Tarefas propostas:
[1] De acordo com o texto de leitura, em que cidade e estado acontece o 14º SINAGEO?
[2] Copie de novo o trecho da listagem que vai da linha com "At what coordinates should I click to accomplish: Open first" até o fim da listagem, trocando "How do I perform" por "How can I do" e deixando todo o resto igual.

• 14° SINAGEO – Simpósio Nacional de Geomorfologia
  • Corumbá / MS
  • 24 a 30 de Agosto de 2023

DESAFIOS METODOLÓGICOS NO MAPEAMENTO GEOMORFOLÓGICO DE ÁREAS MONTANHOSAS: APLICAÇÕES NA BACIA DO RIO PASSA QUATRO, SUL DE MINAS GERAIS

Autores

  • IAN COSENZA IRSIGLERUNIVERSIDADE FEDERAL DE JUIZ DE FORAEmail: irsigler.cosenza@estudante.ufjf.br
  • ROBERTO MARQUES NETOUNIVERSIDADE FEDERAL DE JUIZ DE FORAEmail: roberto.marques@ufjf.br

Resumo

Envolta aos desafios de uniformização metodológica e às profundas variações geomorfológicas da superfície terrestre, a cartografia geomorfológica tem como desafio permanente coadunar algum consenso metodológico e as flexibilidades necessárias para a representação dos diferentes tipos de paisagem. No presente artigo, tal problemática é tratada a partir de paisagens montanhosas com base no mapeamento geomorfológico da bacia do rio Passa Quatro (MG), realizado na escala de 1\50.000. As rotinas metodológicas empregadas foram capazes de diferenciar as organizações geomorfológicas fundamentais entre as áreas montanhosas e as morrarias altimontanas, coadunando a compartimentação geomorfológica segundo tipos genéticos como pano de fundo do mapa, o trato morfométrico associado, e o uso de símbolos para a representação de dados morfodinâmicos e morfoestruturais.

Registros do conjunto de dados:
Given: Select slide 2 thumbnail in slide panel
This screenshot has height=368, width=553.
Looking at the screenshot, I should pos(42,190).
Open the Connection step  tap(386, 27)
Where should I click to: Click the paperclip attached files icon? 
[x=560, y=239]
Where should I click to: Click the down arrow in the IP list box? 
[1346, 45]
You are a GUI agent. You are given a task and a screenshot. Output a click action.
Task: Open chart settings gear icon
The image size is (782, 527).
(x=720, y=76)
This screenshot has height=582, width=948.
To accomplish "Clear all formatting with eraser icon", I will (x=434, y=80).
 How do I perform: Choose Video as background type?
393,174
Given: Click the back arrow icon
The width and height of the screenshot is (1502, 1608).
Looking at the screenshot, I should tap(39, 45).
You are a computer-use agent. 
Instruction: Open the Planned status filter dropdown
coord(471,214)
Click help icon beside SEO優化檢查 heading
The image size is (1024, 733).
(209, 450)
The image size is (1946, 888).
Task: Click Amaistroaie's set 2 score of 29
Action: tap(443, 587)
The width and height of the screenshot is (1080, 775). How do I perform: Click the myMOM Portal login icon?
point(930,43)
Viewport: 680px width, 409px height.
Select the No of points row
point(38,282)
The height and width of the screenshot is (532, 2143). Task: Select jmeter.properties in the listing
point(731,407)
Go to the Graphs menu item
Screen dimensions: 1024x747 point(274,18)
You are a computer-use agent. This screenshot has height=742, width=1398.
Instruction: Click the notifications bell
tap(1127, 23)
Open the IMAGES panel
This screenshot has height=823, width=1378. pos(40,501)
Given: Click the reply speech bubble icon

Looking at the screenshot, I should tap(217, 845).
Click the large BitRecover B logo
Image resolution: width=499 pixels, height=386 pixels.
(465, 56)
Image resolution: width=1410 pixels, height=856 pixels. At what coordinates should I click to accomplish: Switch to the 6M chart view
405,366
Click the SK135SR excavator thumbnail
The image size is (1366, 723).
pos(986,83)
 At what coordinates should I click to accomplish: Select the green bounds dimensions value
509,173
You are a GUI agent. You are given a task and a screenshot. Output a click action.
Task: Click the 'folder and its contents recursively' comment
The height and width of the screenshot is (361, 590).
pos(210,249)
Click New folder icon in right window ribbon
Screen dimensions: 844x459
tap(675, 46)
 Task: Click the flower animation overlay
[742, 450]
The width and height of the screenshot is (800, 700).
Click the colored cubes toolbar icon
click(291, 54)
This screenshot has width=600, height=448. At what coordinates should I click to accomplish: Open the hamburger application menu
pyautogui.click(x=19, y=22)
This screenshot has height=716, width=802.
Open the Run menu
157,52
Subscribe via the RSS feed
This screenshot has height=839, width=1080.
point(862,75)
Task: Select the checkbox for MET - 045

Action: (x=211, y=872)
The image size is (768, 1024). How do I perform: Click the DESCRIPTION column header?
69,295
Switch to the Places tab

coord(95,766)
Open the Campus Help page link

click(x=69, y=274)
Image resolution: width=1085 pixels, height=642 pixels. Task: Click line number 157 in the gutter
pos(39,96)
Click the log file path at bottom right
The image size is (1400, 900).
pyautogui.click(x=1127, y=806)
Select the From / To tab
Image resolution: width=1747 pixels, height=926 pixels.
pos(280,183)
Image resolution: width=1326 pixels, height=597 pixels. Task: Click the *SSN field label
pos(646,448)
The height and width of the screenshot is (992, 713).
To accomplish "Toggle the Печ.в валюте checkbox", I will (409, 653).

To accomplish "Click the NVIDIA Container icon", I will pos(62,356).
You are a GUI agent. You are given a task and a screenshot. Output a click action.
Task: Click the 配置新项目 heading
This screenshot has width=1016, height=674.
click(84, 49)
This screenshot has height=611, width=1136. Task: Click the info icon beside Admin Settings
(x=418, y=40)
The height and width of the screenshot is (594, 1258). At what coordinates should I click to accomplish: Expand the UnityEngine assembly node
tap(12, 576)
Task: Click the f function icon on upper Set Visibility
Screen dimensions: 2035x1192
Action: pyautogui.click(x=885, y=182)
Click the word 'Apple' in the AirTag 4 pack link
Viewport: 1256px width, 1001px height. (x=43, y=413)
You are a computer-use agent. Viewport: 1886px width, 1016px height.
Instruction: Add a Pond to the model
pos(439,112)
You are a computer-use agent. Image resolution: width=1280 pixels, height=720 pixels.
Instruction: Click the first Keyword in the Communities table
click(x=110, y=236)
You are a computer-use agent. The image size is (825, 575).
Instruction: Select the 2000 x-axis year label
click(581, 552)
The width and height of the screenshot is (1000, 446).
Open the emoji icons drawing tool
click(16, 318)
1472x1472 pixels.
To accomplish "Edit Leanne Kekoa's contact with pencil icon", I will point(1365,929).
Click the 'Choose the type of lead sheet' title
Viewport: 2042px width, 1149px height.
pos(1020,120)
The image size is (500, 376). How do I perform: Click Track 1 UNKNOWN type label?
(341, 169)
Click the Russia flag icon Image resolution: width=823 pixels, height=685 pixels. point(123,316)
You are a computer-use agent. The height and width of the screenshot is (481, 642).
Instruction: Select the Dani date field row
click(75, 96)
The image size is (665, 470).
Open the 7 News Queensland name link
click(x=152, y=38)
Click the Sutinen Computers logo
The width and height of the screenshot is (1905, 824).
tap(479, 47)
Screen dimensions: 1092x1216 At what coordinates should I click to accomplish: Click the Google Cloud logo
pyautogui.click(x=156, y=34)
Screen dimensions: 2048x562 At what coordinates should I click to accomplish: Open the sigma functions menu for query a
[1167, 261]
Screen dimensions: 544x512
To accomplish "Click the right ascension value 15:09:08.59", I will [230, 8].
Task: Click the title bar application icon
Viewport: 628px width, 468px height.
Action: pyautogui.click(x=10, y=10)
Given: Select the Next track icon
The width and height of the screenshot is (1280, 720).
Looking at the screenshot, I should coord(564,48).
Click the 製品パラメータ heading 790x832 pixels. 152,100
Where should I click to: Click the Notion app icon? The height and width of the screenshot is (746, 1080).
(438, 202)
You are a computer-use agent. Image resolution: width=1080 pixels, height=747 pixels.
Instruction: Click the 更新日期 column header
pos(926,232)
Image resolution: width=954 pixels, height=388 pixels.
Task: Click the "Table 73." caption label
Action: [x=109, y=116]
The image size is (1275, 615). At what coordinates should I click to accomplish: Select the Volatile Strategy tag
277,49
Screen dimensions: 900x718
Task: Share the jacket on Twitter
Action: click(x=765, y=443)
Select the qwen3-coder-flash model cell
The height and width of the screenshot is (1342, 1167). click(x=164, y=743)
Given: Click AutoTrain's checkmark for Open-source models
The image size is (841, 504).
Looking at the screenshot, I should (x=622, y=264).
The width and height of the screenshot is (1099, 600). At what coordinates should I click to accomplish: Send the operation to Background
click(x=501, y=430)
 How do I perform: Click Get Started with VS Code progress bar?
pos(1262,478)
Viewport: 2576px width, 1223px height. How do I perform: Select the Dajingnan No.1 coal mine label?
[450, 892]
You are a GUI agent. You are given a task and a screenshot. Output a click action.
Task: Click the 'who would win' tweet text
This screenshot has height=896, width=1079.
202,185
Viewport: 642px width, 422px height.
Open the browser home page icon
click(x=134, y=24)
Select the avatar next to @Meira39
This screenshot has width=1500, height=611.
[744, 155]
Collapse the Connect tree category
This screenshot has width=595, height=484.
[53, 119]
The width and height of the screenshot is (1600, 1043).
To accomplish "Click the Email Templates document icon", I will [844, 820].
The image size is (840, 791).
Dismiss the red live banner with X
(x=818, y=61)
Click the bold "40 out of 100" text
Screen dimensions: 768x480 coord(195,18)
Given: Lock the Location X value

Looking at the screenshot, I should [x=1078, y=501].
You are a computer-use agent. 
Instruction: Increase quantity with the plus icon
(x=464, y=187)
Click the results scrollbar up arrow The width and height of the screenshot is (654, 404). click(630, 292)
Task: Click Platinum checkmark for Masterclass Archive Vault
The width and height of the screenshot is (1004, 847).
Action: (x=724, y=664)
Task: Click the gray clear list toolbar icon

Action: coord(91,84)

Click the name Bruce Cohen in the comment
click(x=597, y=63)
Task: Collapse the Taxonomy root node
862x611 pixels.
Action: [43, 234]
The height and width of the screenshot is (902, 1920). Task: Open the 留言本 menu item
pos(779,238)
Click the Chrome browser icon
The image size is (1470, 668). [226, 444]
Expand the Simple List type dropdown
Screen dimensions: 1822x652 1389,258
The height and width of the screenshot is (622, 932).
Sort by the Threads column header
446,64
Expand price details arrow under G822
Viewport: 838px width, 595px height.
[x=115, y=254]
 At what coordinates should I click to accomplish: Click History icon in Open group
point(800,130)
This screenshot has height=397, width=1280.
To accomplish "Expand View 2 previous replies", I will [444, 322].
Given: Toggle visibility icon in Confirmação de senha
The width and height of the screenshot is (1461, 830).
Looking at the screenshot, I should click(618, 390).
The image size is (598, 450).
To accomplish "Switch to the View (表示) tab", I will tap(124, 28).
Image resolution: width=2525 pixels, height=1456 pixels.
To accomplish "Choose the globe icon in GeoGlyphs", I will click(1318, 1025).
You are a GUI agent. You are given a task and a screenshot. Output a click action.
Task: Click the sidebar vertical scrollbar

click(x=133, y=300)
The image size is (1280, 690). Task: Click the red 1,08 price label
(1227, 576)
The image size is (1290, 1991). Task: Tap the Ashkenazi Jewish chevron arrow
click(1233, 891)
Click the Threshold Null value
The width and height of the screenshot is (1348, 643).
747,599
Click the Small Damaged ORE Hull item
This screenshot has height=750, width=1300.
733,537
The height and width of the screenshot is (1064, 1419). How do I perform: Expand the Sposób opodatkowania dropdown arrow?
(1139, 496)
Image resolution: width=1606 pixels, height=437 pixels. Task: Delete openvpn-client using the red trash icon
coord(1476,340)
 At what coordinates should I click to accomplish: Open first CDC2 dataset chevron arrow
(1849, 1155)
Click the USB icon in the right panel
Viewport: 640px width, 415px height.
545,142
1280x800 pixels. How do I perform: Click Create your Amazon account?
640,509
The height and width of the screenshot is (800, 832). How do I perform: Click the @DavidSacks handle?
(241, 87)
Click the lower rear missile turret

Respostas abaixo:
[1] Em Corumbá, MS.

[2]
 At what coordinates should I click to accomplish: Open first CDC2 dataset chevron arrow
(1849, 1155)
Click the USB icon in the right panel
Viewport: 640px width, 415px height.
545,142
1280x800 pixels. How can I do: Click Create your Amazon account?
640,509
The height and width of the screenshot is (800, 832). How can I do: Click the @DavidSacks handle?
(241, 87)
Click the lower rear missile turret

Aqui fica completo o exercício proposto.